古典和歌stream

数ならぬ身におく夜の白玉は
光見えさすものにぞありける

歌の意味
物の数にも入らないこの身に置く夜の白玉は、わずかに光を見せるだけのものであった。
鑑賞
15 夜の白玉

 釣殿の宮が、若狭の御という人をお召しになったが、その後は二度とお召しがなかったので、この歌を詠んで差し上げた。歌をご覧になった宮は、ああ、みごとな玉の歌詠みだこと、とおっしゃったという。段はこの一首と、その一言で閉じられる。
 若狭の御は、若狭にちなむ呼び名を持つ女性である。釣殿の宮については、釣殿に住まわれた宮という以外、地の文に記載がない。
 場面は、一度召されたのち、再びの召しがないままの時期である。
 詠出の直接の契機は、その二度目の召しがないことそのものである。歌は宮のもとへ差し上げられた。
 歌を見た宮は玉の歌詠みだと評された。歌そのものが場を動かした形で段が締めくくられており、この歌は後撰集に収められている。

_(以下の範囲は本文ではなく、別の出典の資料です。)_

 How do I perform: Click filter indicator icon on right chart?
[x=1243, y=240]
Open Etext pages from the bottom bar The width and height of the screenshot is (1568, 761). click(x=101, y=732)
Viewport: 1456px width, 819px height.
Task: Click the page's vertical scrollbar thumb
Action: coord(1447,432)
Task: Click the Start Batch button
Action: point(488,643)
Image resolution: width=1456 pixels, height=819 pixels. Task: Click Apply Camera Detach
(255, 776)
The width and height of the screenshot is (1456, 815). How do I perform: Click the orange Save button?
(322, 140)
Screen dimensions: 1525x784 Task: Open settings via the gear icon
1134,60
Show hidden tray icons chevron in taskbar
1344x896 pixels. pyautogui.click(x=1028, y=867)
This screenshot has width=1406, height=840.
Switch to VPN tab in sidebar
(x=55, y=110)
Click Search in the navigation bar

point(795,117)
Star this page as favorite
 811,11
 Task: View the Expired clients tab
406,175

 「数ならぬ身」は、取るに足らない自分、という当時の常套の言い方である。
 そこに置かれる「夜の白玉」は白露のことである。露は一夜のあいだだけ置いて朝には消える。白玉は真珠をいうが、露を美しく言う語としても用いられる。
 「光見えさすものにぞありける」は、わずかに光って見えるだけのものであった、の意。「ぞ」の係りが「ける」で結ばれ、そういうものだったのだ、という気づきの調子を作る。一度だけ召された自分の身が、ひととき光を見ただけで終わった、という含みがここにある。
 恨み言を一語も使わず、露の一粒に言いおおせている。宮が玉の歌詠みと評したのも、この言いさし方をほめたものと読める。

釣殿(つりどの)の宮——釣殿に住まわれた宮。
召す(四段動詞)——お呼びになる。ここは寝所に召すこと。
数ならぬ身——物の数にも入らない、取るに足りない身。
白玉——真珠。また、白露を美しくいった語。
おく(四段動詞)——露などが降りて留まる。
見えさす(下二段動詞)——ちらりと見える。わずかに姿を見せる。
あなおもしろ——ああ、みごとだ。ああ、すばらしい。
ぞ〜ける——係り結び。強調を表す。